There are three main wetsuit decisions that you should make. First, select whether you need a short or spring wetsuit or a full suit. Then, it's time to pick the ideal thickness, depending on the temperature conditions of your most surfed spots.
The main neoprene thickness types in modern semi-dry wetsuits are 3/2mm (mild to warm temperatures), 4/3mm (mild to cold temperatures) and 5/4mm (cold to very cold temperatures). If you're surfing quite regularly in Alaska, a dry wetsuit, hood, booties and gloves are compulsory.
Finally, pick the stitching variables that suit your pocket. In the flatlock stitching models, each panel is stitched both on the outside and inside of the suit. Sealed panels are blind-stitched and then glued to prevent water from entering through the seams.
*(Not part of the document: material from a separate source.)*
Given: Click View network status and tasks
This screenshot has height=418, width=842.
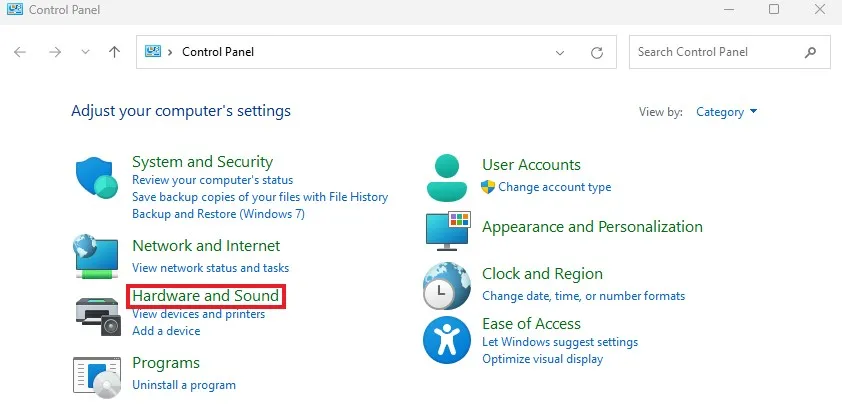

If you're still unsure about which wetsuit is appropriate for your surfing needs, compare the different types of neoprene protection.
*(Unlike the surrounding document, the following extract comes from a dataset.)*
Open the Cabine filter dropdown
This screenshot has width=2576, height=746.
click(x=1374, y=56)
Wetsuits: high-tech models will keep you warm in the harshest conditions
Stitch, Stretch, and Zippers
If you're buying a sealed and taped wetsuit, you'll have panels that are blind stitched and glued, and then the tape is applied over the glue on the inside of the suit.
For the high-tech surfers who need to feel 100 percent comfortable, there's always the battery-heated wetsuit that will keep you as if you were in front of the fireplace.
Also, some surfers have special zipper preferences. The most common models are sold with full zipper wetsuits, half zipper wetsuits, and zipperless options. The best wetsuits for your height and weight are the ones that stay close to your body, perfectly fit in the neck, torso, arms, and legs.